Among the entries below, find every line that contains the string "dialog", then copy it.

DATA TO USE |
== Segment start ==

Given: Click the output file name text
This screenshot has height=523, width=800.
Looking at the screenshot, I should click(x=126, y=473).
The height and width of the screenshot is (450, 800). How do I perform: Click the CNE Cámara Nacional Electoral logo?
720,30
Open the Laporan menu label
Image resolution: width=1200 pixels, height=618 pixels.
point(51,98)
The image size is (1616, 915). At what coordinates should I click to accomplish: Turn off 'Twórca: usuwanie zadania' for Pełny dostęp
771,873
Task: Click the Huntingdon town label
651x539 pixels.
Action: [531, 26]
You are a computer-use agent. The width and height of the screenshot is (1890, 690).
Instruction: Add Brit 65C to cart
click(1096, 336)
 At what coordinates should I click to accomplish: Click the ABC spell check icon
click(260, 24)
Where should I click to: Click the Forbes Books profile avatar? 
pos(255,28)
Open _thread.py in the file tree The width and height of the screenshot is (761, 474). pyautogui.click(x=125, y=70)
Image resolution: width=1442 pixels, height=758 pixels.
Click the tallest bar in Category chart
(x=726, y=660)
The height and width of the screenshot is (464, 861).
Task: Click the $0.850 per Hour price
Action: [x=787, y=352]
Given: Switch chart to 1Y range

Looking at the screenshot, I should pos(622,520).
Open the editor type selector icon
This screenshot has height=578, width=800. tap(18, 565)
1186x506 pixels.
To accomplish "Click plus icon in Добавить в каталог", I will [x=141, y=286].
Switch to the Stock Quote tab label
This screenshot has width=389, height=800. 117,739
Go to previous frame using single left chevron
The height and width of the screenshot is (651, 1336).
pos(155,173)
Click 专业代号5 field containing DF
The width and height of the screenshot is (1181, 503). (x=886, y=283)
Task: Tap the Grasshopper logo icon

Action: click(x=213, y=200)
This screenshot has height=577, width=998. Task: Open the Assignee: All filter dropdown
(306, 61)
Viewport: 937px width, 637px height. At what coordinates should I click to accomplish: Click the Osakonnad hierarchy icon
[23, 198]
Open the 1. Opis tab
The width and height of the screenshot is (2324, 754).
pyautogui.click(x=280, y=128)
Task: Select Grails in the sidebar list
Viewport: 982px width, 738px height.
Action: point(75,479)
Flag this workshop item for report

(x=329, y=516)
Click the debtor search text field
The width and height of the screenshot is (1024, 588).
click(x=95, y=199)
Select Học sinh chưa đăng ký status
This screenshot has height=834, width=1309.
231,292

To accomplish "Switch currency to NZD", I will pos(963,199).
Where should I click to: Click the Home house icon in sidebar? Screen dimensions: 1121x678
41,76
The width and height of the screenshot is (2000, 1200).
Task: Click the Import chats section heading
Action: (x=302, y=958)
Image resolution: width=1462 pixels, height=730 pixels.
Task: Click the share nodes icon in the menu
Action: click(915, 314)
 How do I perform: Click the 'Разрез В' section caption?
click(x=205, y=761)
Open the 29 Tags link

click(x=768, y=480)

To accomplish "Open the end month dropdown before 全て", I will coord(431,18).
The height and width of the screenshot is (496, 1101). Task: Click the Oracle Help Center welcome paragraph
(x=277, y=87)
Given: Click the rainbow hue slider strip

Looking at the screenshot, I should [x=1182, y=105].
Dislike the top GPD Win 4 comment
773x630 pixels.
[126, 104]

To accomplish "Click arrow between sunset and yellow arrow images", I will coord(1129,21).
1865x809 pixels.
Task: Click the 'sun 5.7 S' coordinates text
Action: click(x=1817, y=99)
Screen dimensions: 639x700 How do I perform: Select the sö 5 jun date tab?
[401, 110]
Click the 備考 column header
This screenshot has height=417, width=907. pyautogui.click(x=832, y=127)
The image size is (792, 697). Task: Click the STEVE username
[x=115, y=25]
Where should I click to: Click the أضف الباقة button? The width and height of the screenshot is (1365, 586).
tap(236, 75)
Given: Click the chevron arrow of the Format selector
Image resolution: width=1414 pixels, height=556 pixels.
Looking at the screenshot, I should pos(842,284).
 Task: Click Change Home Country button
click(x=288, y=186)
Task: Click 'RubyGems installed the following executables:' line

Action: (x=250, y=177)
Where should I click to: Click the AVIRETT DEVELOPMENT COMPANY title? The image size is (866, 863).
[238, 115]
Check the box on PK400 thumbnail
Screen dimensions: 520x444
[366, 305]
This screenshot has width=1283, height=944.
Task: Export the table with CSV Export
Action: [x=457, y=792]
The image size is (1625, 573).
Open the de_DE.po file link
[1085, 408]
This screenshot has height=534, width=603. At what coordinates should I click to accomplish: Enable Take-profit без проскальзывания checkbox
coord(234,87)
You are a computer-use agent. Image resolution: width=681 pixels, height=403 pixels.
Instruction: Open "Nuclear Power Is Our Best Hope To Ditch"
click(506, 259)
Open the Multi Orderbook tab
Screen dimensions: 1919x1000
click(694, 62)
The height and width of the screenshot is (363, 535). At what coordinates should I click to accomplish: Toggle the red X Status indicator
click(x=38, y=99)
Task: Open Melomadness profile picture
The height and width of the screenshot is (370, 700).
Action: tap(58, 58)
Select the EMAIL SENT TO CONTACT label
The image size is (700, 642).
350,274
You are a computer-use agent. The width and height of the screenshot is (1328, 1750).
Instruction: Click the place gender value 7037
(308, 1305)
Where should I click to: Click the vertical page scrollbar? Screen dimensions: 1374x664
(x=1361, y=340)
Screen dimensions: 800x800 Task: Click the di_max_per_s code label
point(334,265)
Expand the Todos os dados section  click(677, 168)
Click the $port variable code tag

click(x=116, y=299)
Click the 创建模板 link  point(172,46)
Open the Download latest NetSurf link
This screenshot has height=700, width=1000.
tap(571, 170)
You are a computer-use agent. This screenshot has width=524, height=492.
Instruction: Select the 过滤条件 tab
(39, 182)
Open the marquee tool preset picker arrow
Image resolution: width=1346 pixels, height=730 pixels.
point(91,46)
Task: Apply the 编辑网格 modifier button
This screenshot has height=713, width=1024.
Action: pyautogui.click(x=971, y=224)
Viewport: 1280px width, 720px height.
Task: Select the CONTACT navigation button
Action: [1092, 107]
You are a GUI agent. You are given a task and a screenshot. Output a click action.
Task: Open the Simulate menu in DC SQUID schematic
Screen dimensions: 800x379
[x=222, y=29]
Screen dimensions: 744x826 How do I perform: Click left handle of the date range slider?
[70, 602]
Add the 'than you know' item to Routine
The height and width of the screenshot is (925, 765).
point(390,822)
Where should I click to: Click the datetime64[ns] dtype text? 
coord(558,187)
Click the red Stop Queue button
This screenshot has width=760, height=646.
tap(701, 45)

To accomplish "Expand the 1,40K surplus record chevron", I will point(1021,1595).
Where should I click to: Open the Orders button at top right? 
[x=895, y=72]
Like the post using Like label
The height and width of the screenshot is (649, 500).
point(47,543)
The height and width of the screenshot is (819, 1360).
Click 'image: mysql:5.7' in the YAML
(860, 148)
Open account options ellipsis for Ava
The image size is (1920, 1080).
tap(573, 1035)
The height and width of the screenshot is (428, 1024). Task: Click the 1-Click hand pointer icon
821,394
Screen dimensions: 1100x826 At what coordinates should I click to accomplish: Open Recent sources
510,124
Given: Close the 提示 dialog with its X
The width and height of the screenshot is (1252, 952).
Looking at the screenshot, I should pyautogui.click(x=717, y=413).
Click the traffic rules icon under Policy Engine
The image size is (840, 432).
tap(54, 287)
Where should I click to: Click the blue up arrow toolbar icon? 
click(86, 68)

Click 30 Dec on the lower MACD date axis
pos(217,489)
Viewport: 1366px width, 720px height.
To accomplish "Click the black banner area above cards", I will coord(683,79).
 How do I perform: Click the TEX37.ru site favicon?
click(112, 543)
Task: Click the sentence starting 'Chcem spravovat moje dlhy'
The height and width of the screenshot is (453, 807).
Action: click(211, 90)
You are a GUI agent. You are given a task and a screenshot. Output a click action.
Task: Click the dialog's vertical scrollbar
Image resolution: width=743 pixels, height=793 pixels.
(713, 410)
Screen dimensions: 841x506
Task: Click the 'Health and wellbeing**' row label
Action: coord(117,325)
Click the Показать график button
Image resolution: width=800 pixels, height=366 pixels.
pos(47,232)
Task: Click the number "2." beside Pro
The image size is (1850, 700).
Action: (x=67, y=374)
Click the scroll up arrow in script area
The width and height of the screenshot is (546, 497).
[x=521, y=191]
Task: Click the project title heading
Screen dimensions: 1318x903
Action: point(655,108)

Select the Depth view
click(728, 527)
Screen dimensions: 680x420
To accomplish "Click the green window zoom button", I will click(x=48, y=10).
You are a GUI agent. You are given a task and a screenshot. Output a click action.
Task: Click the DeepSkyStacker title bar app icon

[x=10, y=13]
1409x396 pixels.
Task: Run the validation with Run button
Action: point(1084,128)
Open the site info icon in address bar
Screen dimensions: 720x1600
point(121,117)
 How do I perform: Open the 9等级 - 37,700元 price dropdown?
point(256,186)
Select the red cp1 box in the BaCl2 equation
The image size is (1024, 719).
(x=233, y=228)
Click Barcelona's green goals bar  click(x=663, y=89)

== Segment end ==

ANSWER TO THE EXERCISE |
Given: Close the 提示 dialog with its X
Task: Click the dialog's vertical scrollbar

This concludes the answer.